All of Djehuti's contemporary attestions come from Upper Egypt, within a 145 km long stretch of the Nile valley from Deir el-Ballas in the north to Edfu in the south. This roughly corresponds to the territory in the sphere of influence of the rulers of the 16th dynasty.

At Deir el-Ballas, nomen and prenomen of Djehuti are known from a single block discovered by Flinders Petrie.

At Edfu, a painted block bearing Djehuti's cartouche and showing him wearing the red crown of Lower Egypt was uncovered.

At Thebes, Djehuti is indirectly attested by objects from the burial of Queen Mentuhotep at Dra Abu el-Naga. This tomb was found intact in 1822 and her (now lost) coffin was inscribed with one of the earliest cases of the texts from the Book of the Dead. Mentuhotep's cosmetic box bears Djehuti's nomen, prenomen and cartouche together with funerary formulae and an inscription revealing that the box was a gift from the king.

===Non-contemporary attestations===
The Karnak King List #8 (1) mentions Sekhemre Sementawy (sḫm-rꜤ smn-tꜢwi), between a lost cartouce #7 (2) and another lost cartouche 9 (16).

The Turin King List does not directly mention Djehuty, but there are several partial entries starting with Sekhemre. Thus he is sometimes associated with Turin King List 11:1.

==Theories==
===Burial===
It has been suggested that the unattributed Southern South Saqqara pyramid may have been built for Djehuti. This hypothesis is based on a fragmentary inscription found within the pyramid and reading "Weserkha...", a possible reference to Weserkhau i.e. Djehuti's Golden Horus name. This pyramid is in the Memphis-Faiyum region, while Djehuty is mainly attested in the Thebaid region.

===Chronology===
Djehuti's dynasty remains debated. Indeed, on this point, the Turin Canon is open to interpretations. There are several kings recorded with the name "Sekhemre[...]" and the damage to the original document does not preserve the complete name. As a result, Djehuti, named Sekhemre Sementawy, may in principle correspond to any "Sekhemre[...]" preserved on the king list, i.e. may be a ruler of the 13th, 16th and even 17th Dynasty.
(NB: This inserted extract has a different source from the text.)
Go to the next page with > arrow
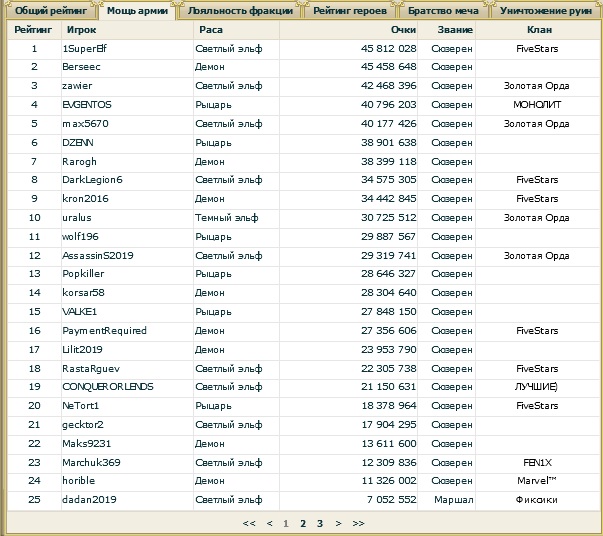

The Egyptologists Darrell Baker and Kim Ryholt believe that he was part of the 16th Dynasty, which controlled the Theban region after 1650 BC.
Alternatively, two studies by Claude Vandersleyen and Christina Geisen date Djehuti's reign to the very end of the Memphite 13th Dynasty. Geisen's datation relies on stylistic considerations of his queen's coffin, which however, Stephen Quirke argues, uses unproven assumptions. An older theory of Jürgen von Beckerath, whose conclusions are shared by Hans Stock, contends that Djehuti was a ruler of the early 17th Dynasty, which arose in Upper Egypt after the collapse of 16th Dynasty following the short-lived Hyksos conquest of Thebes. This theory is supported by the discovery of the tomb of Djehuti's queen, Mentuhotep, which is located in Dra' Abu el-Naga', a necropolis usually associated with the 17th Dynasty. Scholars such as Chris Bennett however, point out that this does not necessarily mean that Djehuti was buried in Dra' Abu el-Naga' as well.

===Relationships===
Some Egyptologists proposed that Djehuti was married to a granddaughter of the vizier Ibiaw who served under the 13th Dynasty king Wahibre Ibiau c. 1712–1701 BC, and was thus most likely two generations removed from this king. In more recent times, however, it was pointed out that the link between Ibiaw and Djehuti's consort Mentuhotep is still unproven and that the proposed temporal correlation between Wahibre Ibiau and Djehuti remains conjectural.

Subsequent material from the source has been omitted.